Embezzlement, breach of trust and fraud
If the money raised through an ICO is used for personal purposes or not for investment purposes, embezzlement and breach of trust charges can be brought, and a person can be charged with fraud if it turns out that there are no relevant business entities. Although these are the most common type of charges leveled against businesses, business operators who lack experience in accounting management are often not aware of the risks.
Because the Korean Supreme Court recently recognized the property value for Bitcoin, investigations into ICOs are expected to focus primarily on embezzlement, breach of trust and fraud.

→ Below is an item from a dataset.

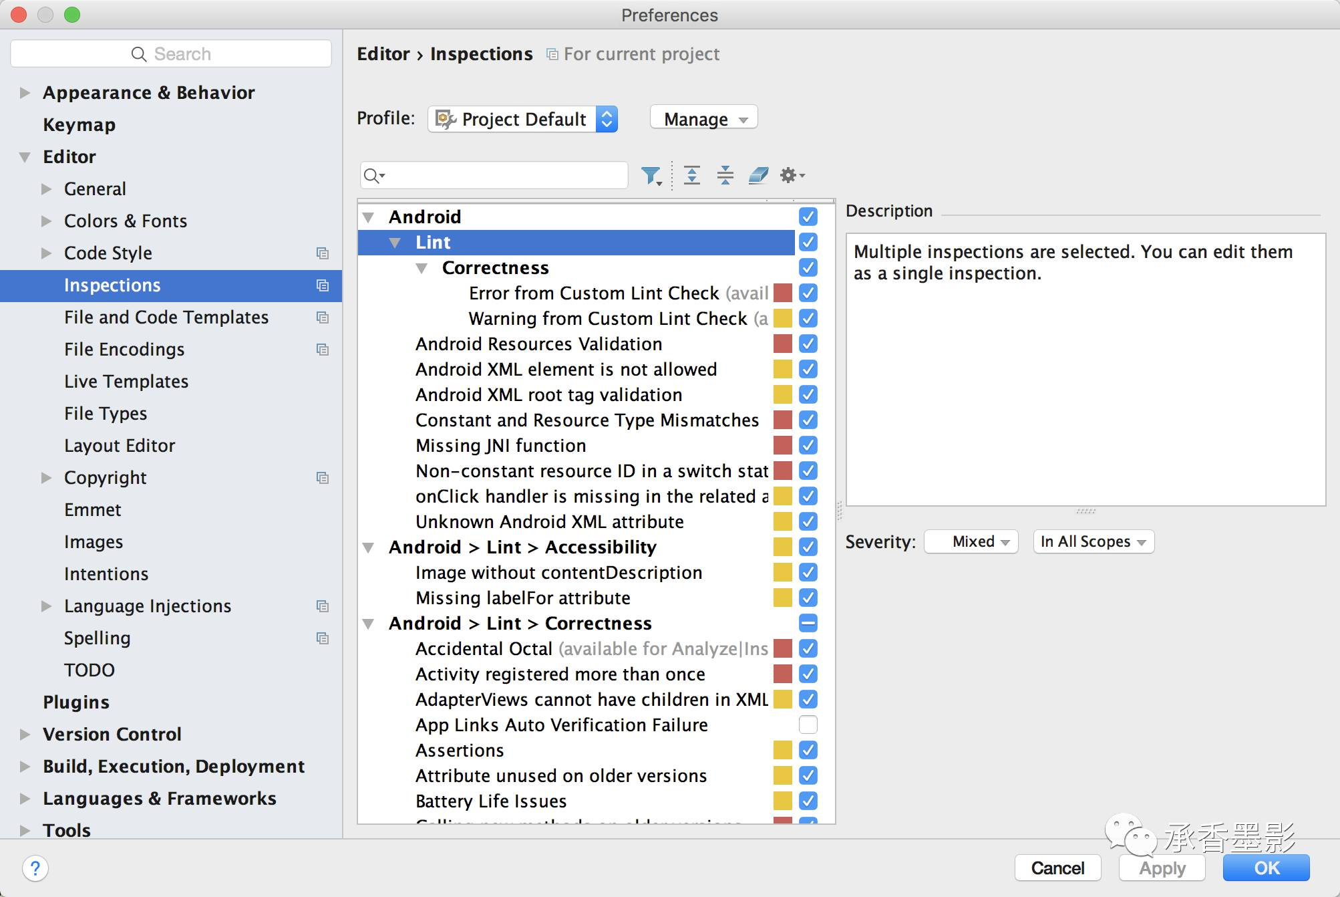Click red severity swatch for Android Resources Validation
This screenshot has height=897, width=1340.
tap(782, 344)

It is essential to have a clear business entity and transparent accounting procedures.
Pyramid scheme, fund-raising business without permission
If, in the process of attracting more investors, an ICO operator tells potential buyers that the investment principal is guaranteed, that operator can be deemed to be running a fund-raising business without permission.
Furthermore, a business can be considered to be a pyramid scheme if it is structured in the form of rewarding participants for recruiting more people.
All such acts are prohibited domestically or subject to registration obligations, so one should be careful.
Giving bribes by breach of trust
ICO companies may pay a financial inducement to a particular exchange to have their token or coin listed, even if it does not meet the requirements of that particular exchange. In such cases, charges of giving bribe by breach of trust can be brought.
In addition to the above, in cases where the law is not yet explicit as regards cryptocurrencies and ICOs, any acts that are acceptable now might potentially be considered problematic later because of a different interpretation of the law.
If there are suspicions about the execution of an ICO in which billions of dollars are raised through a large number of participants, government investigators are highly likely to conduct intensive investigations into the parties involved or seize cell phone data, records of transactions by banks and cards, and all kinds of electronic data. In such circumstances, illegal activity will come to light in some way eventually.
Therefore, an ICO operator must conduct thorough compliance operations to preempt any eventuality. And, of course, good legal advice from a competent law firm is always a good idea.
Eom Yoon-ryung, a lawyer in the Tech & Comms, Criminal Litigation, and Criminal Defense practice groups, has handled various criminal cases relating to white-collar crime, trade secrets and corporate compliance.